----- ФРАГМЕНТ СТРАНИЦЫ

В феврале 1929 года был заслушан доклад митрополита Антония по вопросу о принятии духовенством русских православных церквей в Королевстве СХС сербского подданства, а также – циркулярное разъяснение митрополита Антония по данному вопросу – от 30 сентября / 13 октября 1928 года на имя настоятеля Русской православной церкви в Белграде, и – от 13/26 сентября принтам русских церквей в Королевстве. Архиерейский Синод утвердил данные Председателем циркулярные разъяснения принтам русских православных церквей в Королевстве СХС и, в частности, причту русской православной церкви в Белграде, вполне разделяя изложенную позицию.
…Принимая во внимание, что новый закон о подданстве касается не столько русских, сколько других иностранцев и Королевское Правительство не принуждает первых к принятию подданства, а также особое исключительное положение русских принтов в Королевстве СХС, Архиерейский Синод не усматривает никакой нужды в принятии и сербского подданства, но и не может стеснять желающих из среды их принять таковое подданство, но с обязательным увольнением от занимаемой должности на русской церковной службе и поступлением в распоряжение сербских церковных властей[113].
В декабре была заслушана переписка по жалобе Б. А. Пеликана на Епископский Совет при Управляющем русскими православными общинами в Королевстве СХС за отказ в выдаче свидетельства о смерти племянников и племянниц. Господину Пеликану было предложено указать еще одного свидетеля, о допросе которого в адрес Синодальной Канцелярии было сделано соответствующее распоряжение[114].
Важную роль в истории Болгарской Православной Церкви, а также Болгарии в целом, в 1920-1940-е гг. играла многотысячная русская послереволюционная эмиграция. Когда в результате Гражданской войны часть русских архиереев оказалась в эмиграции в Стамбуле, их приютила в своей резиденции Болгарская Экзархия. По данным Беженского комитета в Стамбуле, на 1 февраля 1921 г. в Болгарии уже находилось 6855 русских беженцев[115], а летом 1922 г. их число достигло максимальной цифры – 34–40 тыс.[116]
В начале 1920-х гг. в Болгарии начали образовываться русские общества, культурные, учебные, благотворительные заведения, действовали три госпиталя Российского общества Красного Креста, количество русских газет и журналов достигало сотни, художники-эмигранты писали иконы и фрески в самых известных болгарских храмах.

----------
----- ПОКАЗАННЫЕ ДАННЫЕ

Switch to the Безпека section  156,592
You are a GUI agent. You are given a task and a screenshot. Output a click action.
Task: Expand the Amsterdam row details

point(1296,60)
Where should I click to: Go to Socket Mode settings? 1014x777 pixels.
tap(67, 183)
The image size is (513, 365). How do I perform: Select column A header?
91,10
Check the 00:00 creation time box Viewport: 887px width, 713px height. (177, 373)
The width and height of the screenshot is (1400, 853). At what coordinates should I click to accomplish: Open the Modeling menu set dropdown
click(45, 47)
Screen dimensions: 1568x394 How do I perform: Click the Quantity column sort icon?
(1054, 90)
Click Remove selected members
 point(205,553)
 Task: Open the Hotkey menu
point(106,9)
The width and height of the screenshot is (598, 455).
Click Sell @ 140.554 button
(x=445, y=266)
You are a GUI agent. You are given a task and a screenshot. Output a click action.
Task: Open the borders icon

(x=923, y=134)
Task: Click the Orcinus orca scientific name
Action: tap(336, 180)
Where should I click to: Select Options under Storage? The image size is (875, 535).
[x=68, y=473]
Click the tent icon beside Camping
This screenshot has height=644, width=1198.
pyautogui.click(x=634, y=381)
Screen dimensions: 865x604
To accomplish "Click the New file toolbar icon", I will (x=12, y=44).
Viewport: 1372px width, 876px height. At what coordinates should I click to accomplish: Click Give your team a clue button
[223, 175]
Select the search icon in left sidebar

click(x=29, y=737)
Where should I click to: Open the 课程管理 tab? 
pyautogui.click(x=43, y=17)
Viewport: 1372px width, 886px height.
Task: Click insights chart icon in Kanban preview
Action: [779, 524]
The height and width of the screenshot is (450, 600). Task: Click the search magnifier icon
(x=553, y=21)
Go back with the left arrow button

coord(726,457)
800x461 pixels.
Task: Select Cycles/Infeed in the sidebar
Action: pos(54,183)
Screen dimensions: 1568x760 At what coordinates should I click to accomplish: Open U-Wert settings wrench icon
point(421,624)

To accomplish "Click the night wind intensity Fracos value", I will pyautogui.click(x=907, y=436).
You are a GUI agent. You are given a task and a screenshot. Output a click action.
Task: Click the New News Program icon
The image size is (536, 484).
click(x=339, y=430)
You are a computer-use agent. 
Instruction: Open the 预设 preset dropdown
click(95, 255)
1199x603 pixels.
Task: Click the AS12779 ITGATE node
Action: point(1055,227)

----------

* **ЦЕЛЬ**
Воспроизведите дословно отрывок из фрагмента о русской церковной эмиграции, начиная с «В феврале 1929» и заканчивая «разделяя изложенную позицию.». Строки здесь не понадобятся.

* **ОТВЕТ**
В феврале 1929 года был заслушан доклад митрополита Антония по вопросу о принятии духовенством русских православных церквей в Королевстве СХС сербского подданства, а также – циркулярное разъяснение митрополита Антония по данному вопросу – от 30 сентября / 13 октября 1928 года на имя настоятеля Русской православной церкви в Белграде, и – от 13/26 сентября принтам русских церквей в Королевстве. Архиерейский Синод утвердил данные Председателем циркулярные разъяснения принтам русских православных церквей в Королевстве СХС и, в частности, причту русской православной церкви в Белграде, вполне разделяя изложенную позицию.